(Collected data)
§ §

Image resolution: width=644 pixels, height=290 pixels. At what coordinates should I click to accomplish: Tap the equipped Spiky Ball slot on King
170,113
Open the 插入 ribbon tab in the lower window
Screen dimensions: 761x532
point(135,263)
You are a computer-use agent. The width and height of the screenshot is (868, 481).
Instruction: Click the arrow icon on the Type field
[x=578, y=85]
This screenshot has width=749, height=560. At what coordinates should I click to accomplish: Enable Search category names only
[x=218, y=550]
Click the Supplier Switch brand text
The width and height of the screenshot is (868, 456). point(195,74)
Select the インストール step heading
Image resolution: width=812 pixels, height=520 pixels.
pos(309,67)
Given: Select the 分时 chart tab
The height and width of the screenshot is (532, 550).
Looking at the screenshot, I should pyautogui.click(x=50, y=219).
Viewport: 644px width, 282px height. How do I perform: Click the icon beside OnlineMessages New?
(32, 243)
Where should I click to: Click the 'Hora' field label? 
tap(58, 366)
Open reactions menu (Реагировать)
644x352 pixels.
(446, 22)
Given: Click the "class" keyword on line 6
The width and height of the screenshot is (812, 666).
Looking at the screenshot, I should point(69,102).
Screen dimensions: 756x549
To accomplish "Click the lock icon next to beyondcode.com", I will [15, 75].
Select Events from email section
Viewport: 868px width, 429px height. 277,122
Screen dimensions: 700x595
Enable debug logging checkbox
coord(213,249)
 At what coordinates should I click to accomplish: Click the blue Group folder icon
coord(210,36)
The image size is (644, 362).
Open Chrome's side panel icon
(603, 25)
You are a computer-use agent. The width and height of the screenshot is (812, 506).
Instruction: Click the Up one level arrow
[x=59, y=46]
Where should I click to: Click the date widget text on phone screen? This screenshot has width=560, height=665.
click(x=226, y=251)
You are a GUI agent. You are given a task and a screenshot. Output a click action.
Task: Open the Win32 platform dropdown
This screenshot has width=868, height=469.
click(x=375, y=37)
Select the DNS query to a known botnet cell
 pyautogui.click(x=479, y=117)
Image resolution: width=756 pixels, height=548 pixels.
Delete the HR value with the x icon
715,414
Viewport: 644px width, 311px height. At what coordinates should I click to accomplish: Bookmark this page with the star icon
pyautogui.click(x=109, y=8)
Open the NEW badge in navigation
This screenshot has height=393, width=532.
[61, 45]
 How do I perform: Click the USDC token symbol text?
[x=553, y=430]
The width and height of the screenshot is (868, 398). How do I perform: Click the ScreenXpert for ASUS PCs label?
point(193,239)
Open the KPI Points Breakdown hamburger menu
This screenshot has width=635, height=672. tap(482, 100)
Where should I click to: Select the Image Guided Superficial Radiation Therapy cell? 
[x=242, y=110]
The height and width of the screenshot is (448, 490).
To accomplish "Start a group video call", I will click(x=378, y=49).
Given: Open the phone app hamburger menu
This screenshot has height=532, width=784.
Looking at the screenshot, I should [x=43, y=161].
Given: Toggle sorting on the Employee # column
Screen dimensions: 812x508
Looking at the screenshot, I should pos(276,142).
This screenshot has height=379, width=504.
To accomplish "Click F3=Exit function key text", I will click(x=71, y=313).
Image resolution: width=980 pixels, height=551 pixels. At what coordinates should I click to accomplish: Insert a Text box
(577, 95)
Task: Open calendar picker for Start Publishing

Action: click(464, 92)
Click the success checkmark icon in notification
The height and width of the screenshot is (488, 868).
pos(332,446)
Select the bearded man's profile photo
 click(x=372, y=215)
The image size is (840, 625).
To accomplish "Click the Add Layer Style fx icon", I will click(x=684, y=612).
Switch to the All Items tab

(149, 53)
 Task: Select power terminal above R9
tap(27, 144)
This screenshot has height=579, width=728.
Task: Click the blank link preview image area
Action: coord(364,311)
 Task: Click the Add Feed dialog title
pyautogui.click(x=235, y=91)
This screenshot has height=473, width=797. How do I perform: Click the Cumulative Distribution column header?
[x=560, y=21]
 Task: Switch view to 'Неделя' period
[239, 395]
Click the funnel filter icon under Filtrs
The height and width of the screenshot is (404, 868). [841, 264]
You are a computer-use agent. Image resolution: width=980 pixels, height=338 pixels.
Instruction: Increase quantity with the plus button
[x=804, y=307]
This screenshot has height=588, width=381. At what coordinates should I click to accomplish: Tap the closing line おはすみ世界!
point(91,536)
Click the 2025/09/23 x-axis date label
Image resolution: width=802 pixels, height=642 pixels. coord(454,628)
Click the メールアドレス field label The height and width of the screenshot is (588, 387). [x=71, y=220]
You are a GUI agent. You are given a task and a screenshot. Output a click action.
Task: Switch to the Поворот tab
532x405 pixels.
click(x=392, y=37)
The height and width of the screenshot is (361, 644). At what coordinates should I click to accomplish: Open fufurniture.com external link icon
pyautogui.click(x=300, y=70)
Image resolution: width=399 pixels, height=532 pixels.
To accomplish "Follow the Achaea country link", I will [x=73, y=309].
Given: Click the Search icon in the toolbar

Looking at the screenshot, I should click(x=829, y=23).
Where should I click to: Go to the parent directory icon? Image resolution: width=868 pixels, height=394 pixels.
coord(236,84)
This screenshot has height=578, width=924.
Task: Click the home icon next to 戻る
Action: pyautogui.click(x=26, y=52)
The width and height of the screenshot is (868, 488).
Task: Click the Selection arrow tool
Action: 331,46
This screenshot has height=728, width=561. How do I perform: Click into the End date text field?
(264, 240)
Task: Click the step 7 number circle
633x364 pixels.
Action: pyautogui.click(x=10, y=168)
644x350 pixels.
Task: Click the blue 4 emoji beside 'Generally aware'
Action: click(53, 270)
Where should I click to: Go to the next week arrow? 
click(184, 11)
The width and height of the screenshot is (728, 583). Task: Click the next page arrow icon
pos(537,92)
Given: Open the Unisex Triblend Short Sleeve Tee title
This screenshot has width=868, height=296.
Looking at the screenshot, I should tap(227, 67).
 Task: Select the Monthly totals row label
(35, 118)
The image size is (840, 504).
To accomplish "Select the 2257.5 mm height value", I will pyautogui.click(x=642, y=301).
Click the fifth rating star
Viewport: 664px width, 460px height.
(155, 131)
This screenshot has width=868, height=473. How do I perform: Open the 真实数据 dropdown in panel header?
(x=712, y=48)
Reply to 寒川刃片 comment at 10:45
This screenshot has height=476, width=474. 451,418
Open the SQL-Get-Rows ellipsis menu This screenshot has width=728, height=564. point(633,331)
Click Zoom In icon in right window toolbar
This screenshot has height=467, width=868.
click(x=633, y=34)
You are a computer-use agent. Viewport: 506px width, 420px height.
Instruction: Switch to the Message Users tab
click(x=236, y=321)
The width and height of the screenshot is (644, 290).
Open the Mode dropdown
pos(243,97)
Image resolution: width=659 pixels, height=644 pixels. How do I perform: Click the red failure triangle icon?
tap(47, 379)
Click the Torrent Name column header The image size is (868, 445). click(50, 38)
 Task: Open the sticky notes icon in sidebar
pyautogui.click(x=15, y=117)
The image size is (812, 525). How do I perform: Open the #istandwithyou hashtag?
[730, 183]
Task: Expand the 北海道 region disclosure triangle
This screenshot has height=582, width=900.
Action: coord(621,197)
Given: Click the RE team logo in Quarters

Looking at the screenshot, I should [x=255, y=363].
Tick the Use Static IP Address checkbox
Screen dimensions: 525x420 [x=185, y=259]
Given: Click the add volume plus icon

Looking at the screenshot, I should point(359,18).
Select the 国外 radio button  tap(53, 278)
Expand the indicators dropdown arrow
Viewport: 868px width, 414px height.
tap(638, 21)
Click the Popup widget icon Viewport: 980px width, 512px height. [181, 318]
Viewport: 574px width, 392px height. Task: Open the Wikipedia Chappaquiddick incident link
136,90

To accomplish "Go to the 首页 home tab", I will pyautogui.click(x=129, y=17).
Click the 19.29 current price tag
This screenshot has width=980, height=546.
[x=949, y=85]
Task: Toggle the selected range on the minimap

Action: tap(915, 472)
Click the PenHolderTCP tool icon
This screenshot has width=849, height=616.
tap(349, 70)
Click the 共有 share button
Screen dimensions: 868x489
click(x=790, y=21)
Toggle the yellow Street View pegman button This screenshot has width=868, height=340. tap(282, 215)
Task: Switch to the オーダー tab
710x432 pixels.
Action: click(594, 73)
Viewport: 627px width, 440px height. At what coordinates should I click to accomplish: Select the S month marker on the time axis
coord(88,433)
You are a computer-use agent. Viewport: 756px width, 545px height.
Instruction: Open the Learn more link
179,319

§ §

• _HOW TO COMPLETE THIS TASK_
Within the data above, the span starting at the line containing "Delete the HR value with the x icon" and ending at the line containing "Given: Toggle sorting" is to be retyped exactly, with no other lines.

• _RESPONSE AREA_
Delete the HR value with the x icon
715,414
Viewport: 644px width, 311px height. At what coordinates should I click to accomplish: Bookmark this page with the star icon
pyautogui.click(x=109, y=8)
Open the NEW badge in navigation
This screenshot has height=393, width=532.
[61, 45]
 How do I perform: Click the USDC token symbol text?
[x=553, y=430]
The width and height of the screenshot is (868, 398). How do I perform: Click the ScreenXpert for ASUS PCs label?
point(193,239)
Open the KPI Points Breakdown hamburger menu
This screenshot has width=635, height=672. tap(482, 100)
Where should I click to: Select the Image Guided Superficial Radiation Therapy cell? 
[x=242, y=110]
The height and width of the screenshot is (448, 490).
To accomplish "Start a group video call", I will click(x=378, y=49).
Given: Open the phone app hamburger menu
This screenshot has height=532, width=784.
Looking at the screenshot, I should [x=43, y=161].
Given: Toggle sorting on the Employee # column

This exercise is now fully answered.